Anthony often unites the organic and the artificial to draw direct comparisons. In one series, wide bands of cheap faux-wood vinyl are used to vacuum-wrap natural logs in a suffocating embrace of plastic; discs of vinyl are stuck to their ends, smothering the natural rings. The horrible artificiality of the wood-print synthetic sheeting seems ludicrously far from the raw, porous wood that it is intended to imitate, and the juxtaposition of the two materials has us contemplate their material properties in a novel and original way.
In another untitled piece, Anthony unravels a roll of sticky tape against a sandy beach, to collect grains of sand; he then re-winds the tape onto its plastic wheel: the peculiar sampling method of a meticulous arenophile. The tape, once it is neatly coiled, expands to almost three times its original size choked by layers of minute grains. In themselves, the wafer-thin tape and minuscule grains are inconsiderable, but combined, the two elements have a stronger presence than before. On discovering what exactly we are looking at, our perceptions of both elements shift just slightly, in an amused ‘Oh, yeah!’ of revelation.

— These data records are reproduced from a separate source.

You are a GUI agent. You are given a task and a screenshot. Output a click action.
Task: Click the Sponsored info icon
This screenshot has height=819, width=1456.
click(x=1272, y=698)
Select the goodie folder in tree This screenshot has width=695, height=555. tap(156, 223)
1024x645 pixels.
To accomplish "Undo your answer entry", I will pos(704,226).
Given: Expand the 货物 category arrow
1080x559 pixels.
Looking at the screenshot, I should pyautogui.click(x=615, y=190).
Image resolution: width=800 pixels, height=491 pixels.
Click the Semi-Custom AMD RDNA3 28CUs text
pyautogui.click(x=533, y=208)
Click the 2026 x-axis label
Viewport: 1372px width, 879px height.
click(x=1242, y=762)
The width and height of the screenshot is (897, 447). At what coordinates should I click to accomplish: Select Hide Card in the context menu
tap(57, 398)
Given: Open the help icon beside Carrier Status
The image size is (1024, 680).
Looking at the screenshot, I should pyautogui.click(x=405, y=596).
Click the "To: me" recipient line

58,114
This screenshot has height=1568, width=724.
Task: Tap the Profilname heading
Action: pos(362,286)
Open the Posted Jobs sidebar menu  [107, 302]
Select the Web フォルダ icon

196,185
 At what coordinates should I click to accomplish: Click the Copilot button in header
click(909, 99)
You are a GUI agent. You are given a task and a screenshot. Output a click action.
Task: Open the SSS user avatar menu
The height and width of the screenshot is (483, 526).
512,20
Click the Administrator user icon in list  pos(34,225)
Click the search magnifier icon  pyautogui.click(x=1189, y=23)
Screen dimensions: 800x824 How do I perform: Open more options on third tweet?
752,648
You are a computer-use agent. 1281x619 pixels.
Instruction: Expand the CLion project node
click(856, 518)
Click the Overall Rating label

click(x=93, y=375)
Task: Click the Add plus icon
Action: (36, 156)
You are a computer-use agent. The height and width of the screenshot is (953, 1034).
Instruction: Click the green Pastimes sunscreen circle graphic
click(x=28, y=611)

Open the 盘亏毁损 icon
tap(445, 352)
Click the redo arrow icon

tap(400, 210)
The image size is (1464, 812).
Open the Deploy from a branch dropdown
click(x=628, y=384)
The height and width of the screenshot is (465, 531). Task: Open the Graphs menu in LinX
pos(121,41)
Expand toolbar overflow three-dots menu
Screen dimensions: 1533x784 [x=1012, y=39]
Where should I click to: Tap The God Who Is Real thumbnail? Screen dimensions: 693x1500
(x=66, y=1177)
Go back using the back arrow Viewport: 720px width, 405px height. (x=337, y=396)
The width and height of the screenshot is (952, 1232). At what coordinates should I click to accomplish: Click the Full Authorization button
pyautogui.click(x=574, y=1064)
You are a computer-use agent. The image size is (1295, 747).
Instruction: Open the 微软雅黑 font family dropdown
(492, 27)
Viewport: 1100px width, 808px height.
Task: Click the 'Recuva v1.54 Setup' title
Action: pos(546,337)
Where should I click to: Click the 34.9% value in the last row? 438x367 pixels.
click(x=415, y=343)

Originally I thought Anthony’s approach with the OSB window was incongruent with his works in which he focussed on material objecthood, but in fact it can be seen as an extension of his exploration into our perception of objects. He has said repeatedly that he wants interpretation to be ambiguous. In their renewal of our understanding of objects, Anthony’s unexpected transformation of objects has strong parallels with the work of Tom Friedman, although Anthony’s choice of natural materials establishes an organic and lyrical aesthetic that is quite different to that of Friedman’s often glossy finished pieces. For Friedman, ‘Subject and object dissolve into the “suchness” of the thing itself’; Anthony’s selected objects similarly take on an identity of their own within the studio, undergoing transformations that speak of no explicit artistic significance or societal function, but which open our minds to a poetic reconsideration of the objects we see every day.